Na paróquia de Santo Domingo de la Calzada, única
igreja de Valdemindoguez, a
maior concentração de ciganos romenos em Madri, já se
nota a baixa. "Agora eles
vêm para pedir ajuda, mas
vão ao serviço das evangélicas", afirma Paco Pascual,
funcionário da paróquia.
"Nas evangélicas, eles se
sentem mais próximos, podem até ser pastores", declara Tomás Calvo.

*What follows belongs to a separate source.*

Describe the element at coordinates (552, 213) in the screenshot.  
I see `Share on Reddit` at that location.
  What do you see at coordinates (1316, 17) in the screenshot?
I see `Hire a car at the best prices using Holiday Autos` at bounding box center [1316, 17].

É o caso de Antonio Juanbreva, 68: "Virei pastor e toda minha família já se converteu. Quase todas as famílias fizeram o mesmo".
NOVOS FIÉIS
Atualmente, há nichos de
evangelização de ciganos
também na França, Portugal,
Suécia e Finlândia, mas o
mais forte deles é na Espanha, segundo Manuela Cantón, que pesquisa a evangelização de ciganos no país.
A principal representante
desse crescente movimento é
a Igreja de Filadélfia, ramificação protestante criada na
década de 1960 pelos próprios ciganos. "A Igreja de Filadelfia está permitindo a organização política dos ciganos", afirma Cantón, que escreveu o livro "Ciganos Pentecostais: um olhar antropológico sobre a Igreja Filadelfia na Andaluzia".
"Quase todo mundo que
conheço está na Filadelfia",
conta a cigana Anara Montoya, 42, cuja família foi uma
das primeiras na igreja, há
cerca de 20 anos.
Mas os templos latino-
-americanos também têm angariado fiéis ciganos, caso da
Igreja Universal do Reino de
Deus de Madri. "Eles vinham
nos dias em que distribuíamos comida. Mas agora já
frequentam mais", diz à Folha o pastor Roberto Braga.
Os efeitos da evangelização dos ciganos na Espanha
ainda dividem opiniões. "O
problema é que não são organizações laicas", declara a
ministra de Saúde e Políticas
Sociais (que concentra as políticas para ciganos), Trinidad Jiménez.
Já o ministro de Educação,
Ángel Cabilondo, avalia as
igrejas pentecostais como
"espaços positivos". Ele revelou à Folha que planeja
parcerias com elas.
Os pesquisadores Tomás
Calvo e Manuela Cantón
veem no movimento uma
chance de reinserção dos ciganos na sociedade.
"Para mim, isso marginaliza os ciganos, segrega", afirmou o presidente da Fundação Secretariado Ciganos da Espanha, Pedro Puente.